Die Frage, ob sie den Leichnam berührt habe, verneinte Miss Cuttle. »Ich erkannte sofort, daß er schon in die Astralebene übergewechselt hatte.«
»Siehe da«, sagte der Gerichtsmediziner, nahm einen Schluck Wasser und wünschte, ihm stünde etwas Stärkeres zur-Verfügung.
Miss Cuttle führte aus, daß sich ihres Wissens niemand im Haus aufgehalten habe. Die anderen trafen - nacheinander - kurz vor dem Tee ein.
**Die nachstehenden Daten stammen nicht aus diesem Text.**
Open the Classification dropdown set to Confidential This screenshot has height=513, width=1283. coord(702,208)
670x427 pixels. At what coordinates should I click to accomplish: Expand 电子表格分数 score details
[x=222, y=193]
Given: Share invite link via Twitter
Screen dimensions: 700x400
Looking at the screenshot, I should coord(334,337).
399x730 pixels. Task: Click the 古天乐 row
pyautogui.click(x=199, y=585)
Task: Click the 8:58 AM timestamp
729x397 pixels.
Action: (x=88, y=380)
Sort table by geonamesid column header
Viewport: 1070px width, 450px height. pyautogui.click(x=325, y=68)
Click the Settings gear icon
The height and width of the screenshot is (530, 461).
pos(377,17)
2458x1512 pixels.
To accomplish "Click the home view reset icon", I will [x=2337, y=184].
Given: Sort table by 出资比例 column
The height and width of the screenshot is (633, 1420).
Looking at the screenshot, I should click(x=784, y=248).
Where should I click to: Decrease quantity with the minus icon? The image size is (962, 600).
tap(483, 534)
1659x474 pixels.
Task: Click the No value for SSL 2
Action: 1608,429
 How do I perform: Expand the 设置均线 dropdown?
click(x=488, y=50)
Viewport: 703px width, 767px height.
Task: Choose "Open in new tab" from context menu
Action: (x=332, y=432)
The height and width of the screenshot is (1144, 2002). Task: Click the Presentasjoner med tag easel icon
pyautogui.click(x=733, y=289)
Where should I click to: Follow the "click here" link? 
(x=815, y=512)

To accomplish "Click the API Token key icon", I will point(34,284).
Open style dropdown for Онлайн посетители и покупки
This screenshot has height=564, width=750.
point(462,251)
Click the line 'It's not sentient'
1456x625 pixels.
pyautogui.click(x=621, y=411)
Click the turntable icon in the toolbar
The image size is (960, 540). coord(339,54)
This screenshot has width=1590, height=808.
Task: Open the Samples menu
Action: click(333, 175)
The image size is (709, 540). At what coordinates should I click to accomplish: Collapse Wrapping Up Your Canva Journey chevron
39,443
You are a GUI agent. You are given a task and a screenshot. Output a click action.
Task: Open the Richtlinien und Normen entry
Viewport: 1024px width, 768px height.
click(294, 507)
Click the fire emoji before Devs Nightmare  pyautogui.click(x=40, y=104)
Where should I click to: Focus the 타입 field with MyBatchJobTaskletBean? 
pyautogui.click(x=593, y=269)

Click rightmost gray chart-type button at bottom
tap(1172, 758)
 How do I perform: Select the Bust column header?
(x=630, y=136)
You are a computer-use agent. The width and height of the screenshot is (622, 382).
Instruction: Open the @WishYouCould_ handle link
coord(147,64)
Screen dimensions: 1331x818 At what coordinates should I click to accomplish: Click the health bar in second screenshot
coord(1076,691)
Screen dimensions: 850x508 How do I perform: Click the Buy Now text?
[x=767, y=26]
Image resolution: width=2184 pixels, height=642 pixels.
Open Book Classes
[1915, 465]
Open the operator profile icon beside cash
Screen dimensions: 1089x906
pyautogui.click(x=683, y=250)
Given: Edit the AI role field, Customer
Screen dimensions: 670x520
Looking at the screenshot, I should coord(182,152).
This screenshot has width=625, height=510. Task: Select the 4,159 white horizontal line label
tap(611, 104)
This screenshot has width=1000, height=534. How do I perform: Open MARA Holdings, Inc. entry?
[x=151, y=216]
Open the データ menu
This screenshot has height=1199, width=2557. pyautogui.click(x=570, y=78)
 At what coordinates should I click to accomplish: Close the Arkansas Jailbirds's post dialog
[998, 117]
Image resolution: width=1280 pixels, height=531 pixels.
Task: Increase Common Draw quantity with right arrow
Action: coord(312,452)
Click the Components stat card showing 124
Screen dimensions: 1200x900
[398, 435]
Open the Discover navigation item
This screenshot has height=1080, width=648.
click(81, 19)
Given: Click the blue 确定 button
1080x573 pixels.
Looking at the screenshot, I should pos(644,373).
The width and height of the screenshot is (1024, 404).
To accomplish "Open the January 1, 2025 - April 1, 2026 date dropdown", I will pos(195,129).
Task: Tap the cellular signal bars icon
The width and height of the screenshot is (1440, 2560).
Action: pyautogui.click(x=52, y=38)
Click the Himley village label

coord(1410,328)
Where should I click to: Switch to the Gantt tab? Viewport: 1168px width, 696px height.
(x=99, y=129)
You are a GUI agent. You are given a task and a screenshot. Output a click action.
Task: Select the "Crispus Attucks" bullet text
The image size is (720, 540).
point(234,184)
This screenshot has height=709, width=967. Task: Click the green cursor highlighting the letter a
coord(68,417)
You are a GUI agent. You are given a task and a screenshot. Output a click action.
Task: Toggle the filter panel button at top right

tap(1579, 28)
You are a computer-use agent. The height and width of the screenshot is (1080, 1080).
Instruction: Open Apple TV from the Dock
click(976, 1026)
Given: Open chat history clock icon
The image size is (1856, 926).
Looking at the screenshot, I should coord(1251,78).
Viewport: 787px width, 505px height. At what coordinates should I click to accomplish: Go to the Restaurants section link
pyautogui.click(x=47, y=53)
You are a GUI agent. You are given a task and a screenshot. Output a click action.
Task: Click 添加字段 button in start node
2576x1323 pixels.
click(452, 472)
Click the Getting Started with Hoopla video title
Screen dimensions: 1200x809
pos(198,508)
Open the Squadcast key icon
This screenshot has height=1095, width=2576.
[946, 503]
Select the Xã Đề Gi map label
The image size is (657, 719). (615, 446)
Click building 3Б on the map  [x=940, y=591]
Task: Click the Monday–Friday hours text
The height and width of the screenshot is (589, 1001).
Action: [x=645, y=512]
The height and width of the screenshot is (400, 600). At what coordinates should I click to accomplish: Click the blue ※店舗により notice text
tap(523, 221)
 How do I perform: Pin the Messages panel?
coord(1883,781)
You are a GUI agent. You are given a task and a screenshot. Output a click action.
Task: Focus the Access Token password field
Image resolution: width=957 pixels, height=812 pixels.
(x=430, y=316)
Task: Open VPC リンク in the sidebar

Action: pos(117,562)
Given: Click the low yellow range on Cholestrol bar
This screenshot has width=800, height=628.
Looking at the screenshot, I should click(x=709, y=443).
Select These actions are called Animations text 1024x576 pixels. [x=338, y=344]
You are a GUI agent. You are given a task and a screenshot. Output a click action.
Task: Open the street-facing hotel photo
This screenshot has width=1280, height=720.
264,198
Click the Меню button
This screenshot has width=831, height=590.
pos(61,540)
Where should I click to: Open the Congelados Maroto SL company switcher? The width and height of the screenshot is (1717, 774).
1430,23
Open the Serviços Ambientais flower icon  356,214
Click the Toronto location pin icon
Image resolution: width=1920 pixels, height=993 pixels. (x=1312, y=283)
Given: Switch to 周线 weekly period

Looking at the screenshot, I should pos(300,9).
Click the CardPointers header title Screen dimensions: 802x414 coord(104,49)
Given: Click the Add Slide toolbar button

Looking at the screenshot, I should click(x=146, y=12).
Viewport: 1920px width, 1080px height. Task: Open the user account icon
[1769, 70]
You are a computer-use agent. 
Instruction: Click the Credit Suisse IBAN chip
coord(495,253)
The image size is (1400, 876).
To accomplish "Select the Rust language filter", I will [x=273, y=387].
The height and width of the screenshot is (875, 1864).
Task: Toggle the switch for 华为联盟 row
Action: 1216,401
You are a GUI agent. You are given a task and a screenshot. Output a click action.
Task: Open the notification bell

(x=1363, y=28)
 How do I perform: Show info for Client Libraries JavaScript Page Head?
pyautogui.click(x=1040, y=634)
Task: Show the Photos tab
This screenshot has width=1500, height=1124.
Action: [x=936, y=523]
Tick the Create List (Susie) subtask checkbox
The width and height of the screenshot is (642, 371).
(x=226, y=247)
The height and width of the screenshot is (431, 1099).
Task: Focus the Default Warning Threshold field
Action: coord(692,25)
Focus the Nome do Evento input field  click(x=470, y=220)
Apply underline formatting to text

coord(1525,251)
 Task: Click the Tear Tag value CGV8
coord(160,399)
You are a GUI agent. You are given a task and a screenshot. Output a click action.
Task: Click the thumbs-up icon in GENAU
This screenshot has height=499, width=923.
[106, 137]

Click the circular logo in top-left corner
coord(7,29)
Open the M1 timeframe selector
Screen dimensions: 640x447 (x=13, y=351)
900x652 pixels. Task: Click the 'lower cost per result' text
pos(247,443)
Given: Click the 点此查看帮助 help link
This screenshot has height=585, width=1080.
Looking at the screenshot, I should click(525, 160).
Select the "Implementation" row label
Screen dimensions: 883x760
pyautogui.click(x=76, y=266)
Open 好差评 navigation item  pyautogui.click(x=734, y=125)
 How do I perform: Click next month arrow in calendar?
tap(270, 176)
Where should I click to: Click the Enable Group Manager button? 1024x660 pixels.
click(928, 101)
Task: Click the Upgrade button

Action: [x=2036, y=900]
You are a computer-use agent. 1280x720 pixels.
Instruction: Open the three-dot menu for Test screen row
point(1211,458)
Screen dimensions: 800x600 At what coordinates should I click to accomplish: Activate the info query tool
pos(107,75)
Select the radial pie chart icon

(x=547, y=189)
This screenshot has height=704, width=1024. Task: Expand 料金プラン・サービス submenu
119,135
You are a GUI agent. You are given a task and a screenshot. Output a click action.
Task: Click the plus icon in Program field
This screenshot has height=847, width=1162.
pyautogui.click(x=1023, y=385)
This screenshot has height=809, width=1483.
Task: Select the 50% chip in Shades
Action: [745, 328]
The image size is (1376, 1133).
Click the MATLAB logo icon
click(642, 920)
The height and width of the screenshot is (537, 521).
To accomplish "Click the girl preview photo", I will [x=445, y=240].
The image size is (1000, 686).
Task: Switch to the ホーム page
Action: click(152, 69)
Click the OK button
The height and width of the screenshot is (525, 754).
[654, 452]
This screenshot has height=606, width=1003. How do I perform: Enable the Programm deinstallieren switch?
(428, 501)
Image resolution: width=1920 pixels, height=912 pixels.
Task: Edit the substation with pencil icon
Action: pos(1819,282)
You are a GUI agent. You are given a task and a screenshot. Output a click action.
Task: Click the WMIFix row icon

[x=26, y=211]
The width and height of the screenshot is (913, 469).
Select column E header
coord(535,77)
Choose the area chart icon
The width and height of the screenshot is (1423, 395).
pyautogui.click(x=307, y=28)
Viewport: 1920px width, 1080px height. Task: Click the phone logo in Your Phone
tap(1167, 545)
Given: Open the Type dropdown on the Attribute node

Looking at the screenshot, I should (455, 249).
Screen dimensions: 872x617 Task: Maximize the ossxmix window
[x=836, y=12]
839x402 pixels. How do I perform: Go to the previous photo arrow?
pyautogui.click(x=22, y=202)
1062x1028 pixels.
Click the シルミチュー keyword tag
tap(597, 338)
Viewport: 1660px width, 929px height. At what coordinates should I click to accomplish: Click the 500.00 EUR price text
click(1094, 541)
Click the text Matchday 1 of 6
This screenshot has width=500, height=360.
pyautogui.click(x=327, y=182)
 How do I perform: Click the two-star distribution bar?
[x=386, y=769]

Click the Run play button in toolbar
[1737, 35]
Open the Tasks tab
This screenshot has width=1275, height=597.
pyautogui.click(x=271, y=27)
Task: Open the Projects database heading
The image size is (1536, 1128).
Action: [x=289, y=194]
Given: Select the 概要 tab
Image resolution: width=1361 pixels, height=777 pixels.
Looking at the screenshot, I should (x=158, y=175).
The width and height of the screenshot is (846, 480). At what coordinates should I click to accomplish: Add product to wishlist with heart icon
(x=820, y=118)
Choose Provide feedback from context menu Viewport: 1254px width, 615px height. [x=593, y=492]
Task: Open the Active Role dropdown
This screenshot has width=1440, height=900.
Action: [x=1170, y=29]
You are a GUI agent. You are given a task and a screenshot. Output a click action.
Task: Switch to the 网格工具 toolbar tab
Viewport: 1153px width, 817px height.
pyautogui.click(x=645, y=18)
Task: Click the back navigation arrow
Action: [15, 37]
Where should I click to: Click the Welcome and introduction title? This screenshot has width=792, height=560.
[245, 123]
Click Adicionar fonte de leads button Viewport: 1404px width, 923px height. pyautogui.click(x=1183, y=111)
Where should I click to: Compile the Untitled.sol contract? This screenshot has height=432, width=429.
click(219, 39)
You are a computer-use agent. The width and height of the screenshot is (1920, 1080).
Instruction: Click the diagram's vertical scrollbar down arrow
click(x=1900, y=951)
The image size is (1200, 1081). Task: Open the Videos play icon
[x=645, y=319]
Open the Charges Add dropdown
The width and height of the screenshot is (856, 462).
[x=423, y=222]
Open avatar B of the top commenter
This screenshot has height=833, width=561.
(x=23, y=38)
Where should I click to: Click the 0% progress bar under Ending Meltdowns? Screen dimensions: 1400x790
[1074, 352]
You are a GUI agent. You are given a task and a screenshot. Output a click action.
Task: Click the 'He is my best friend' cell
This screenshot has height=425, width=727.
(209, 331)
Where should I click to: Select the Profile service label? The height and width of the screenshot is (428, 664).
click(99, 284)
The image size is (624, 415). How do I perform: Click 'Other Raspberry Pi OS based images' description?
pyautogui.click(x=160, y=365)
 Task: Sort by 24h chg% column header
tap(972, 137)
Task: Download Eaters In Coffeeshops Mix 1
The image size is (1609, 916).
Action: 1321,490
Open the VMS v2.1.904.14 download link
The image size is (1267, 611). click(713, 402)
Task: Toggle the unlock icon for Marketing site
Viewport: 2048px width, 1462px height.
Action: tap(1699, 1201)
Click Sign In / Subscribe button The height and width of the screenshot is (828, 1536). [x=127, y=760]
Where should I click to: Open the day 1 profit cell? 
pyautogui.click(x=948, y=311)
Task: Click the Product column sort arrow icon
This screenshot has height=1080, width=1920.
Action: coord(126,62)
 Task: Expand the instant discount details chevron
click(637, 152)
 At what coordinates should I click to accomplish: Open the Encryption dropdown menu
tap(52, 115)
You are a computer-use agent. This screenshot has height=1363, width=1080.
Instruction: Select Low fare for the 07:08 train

Auf die Frage, ob ihr noch etwas anderes einfalle, was sich als hilfreich erweisen könnte, antwortete sie: »Eine Sache war komisch. Kurz nach meiner Heimkehr rief jemand an und fragte nach Jim. Sehr seltsam. Er hatte kaum Kontakt zur Außenwelt. War eigentlich ein sehr zurückgezogener Mensch.«
Mit Erlaubnis kehrte sie zu ihrem Platz zurück, ohne sich bewußt zu sein, daß die Gurke und die Tierfährten das exzellente Fundament des Vertrauens, welches auf Seide und ihrer wohlklingenden Stimme basierte, beinah wieder zerstört hatten.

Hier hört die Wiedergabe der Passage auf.